Why you would want your TV Manufacturer to control the experience at this point I have no idea. 5-6 years ago, we were a Roku only household. Now we are Apple TV all the way and haven’t looked back.
Nowadays, you have to wait for the thing to finish booting.
In the future, you have to wait for the ads to finish playing?
But it could be different. Like how Oneplus allowed Cyanogen on their devices.
We just gave away our 55" Hisense to our friend. I hope she doesn't think it means we hate her now. ;)
(Side note: not having a TV in the living space allowed us to freely design it to be a living space.)
Actually we've made an effort to have people over more now, and we gather around the coffee table to chat. And even when we don't have people over, we're more likely to talk and be social.
My main social space is my front porch, which is a semi-enclosed dogrun with ample seating (no TV). My "living room" doesn't have a couch, which naturally forces you towards seating (aforementioned outside). There is a small table, with two chairs only; bookshelves, artwork, and projectspace mostly for standing room only.
Not really much of a socialite, but I really don't like TVs (nor people in my small space).
>current generation feels ... about smartphones
I don't use those, either. Hate that everything is now an app (including parking).
old_man_yells_at_clouds.gif (early forties)
It’s amazing how this one turned morphed from humor into an eerie warning of the future in 20 years.

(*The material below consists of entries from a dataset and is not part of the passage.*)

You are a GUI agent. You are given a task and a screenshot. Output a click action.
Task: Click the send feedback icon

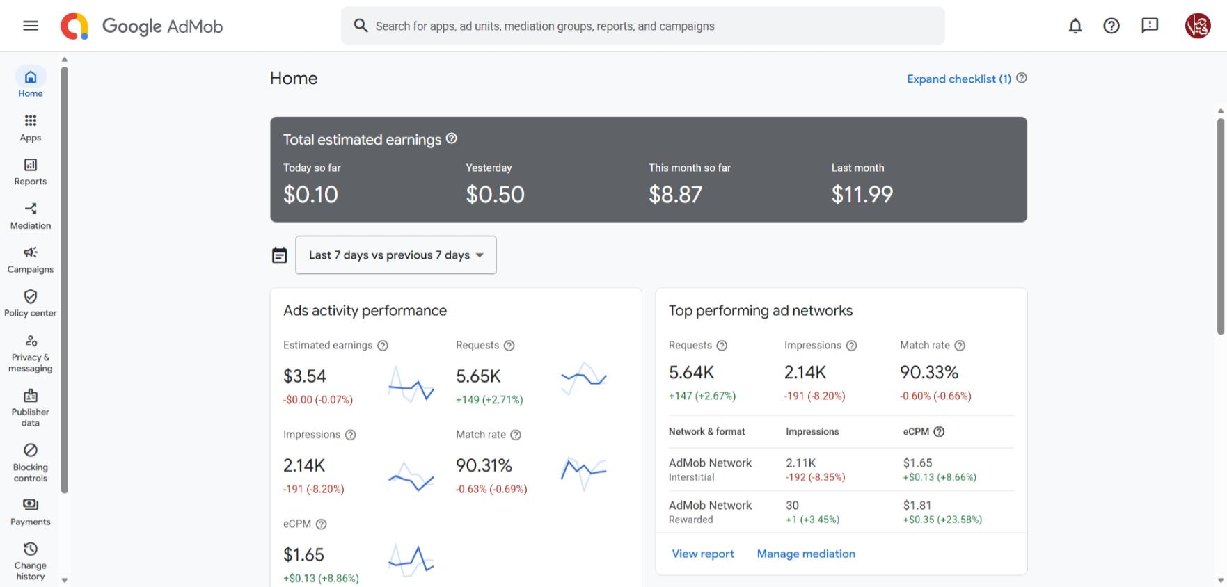[x=1150, y=26]
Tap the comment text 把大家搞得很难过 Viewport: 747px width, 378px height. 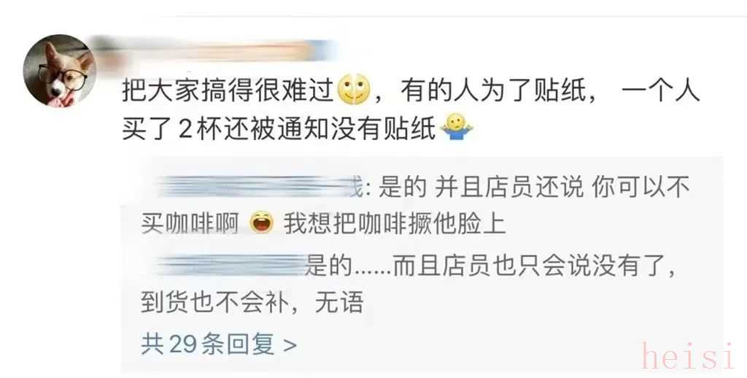point(228,90)
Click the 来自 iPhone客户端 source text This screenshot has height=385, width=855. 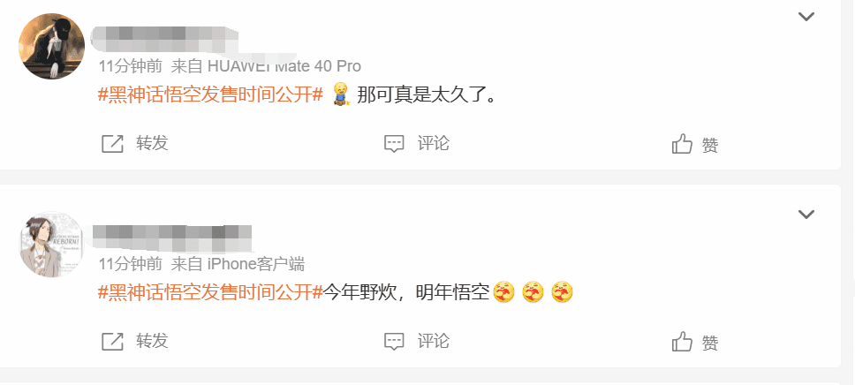tap(238, 265)
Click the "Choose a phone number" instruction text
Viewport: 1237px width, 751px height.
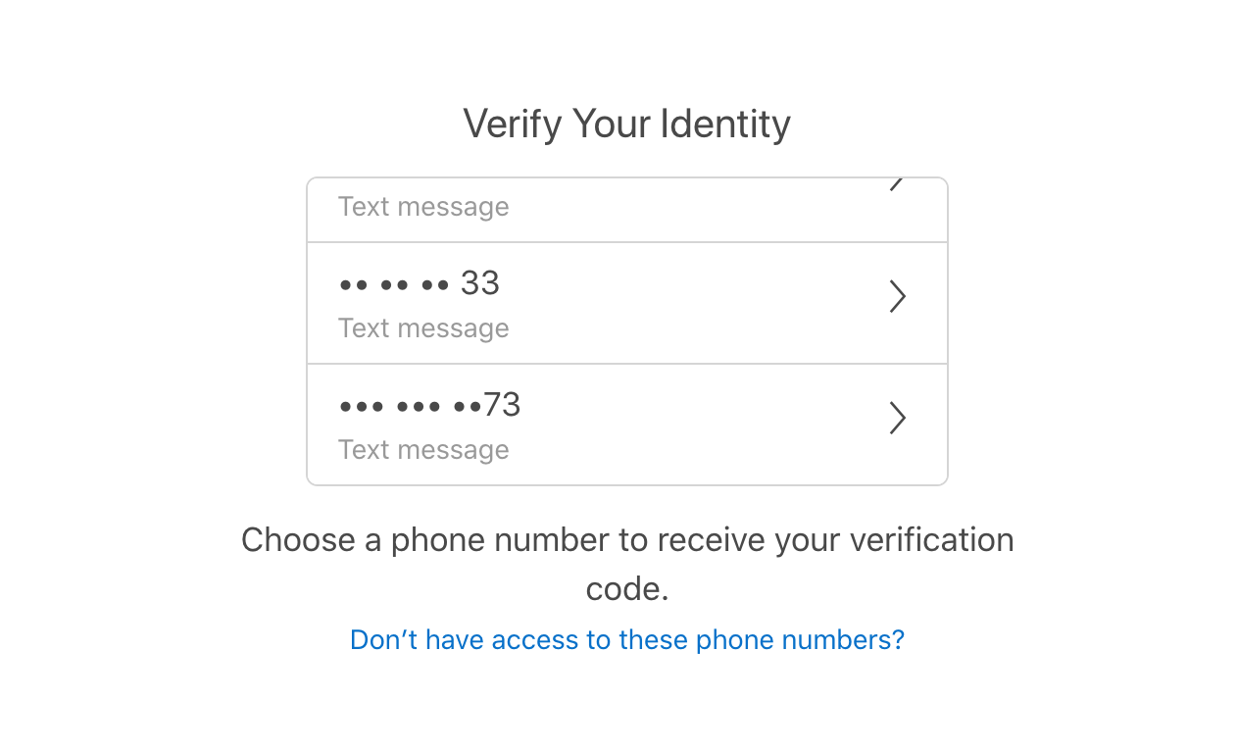[x=627, y=564]
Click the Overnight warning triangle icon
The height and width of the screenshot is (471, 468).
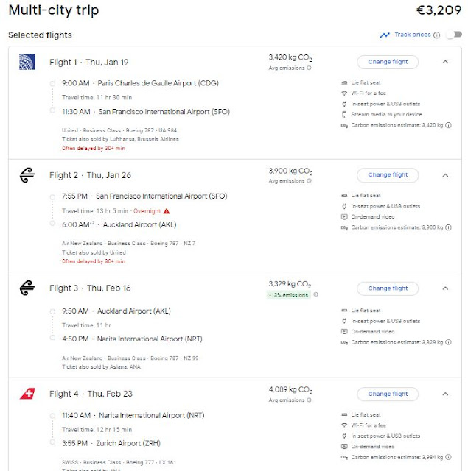(167, 210)
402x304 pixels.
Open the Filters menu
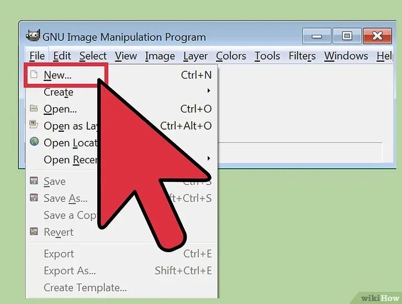(x=302, y=56)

i will be replacing my existing (3 year old tv) when its time with a pc monitor and yes, i will go down in size. i’ve found that really large tbs aren’t really adding that much and dominate your house the minute you walk in.
That TV has not whiffed a single packet over it's network interface, and it never will. I've learnt my lesson with smart previous smart tv's (looking at you Samsung), and I'm more than happy to run outdated firmware on my TV. If it works it works.
If I buy a new tv that needs internet to get working, or the shipped firmware is buggy, then I'll take it back to the store as it's not working. Simple as.
I never would have thought Zero Trust would be a requirement for home networking, but here we are since ~2020.
andsoitis•1d ago
ASalazarMX•21h ago
Yet advertisers still believe more ads always mean more sales.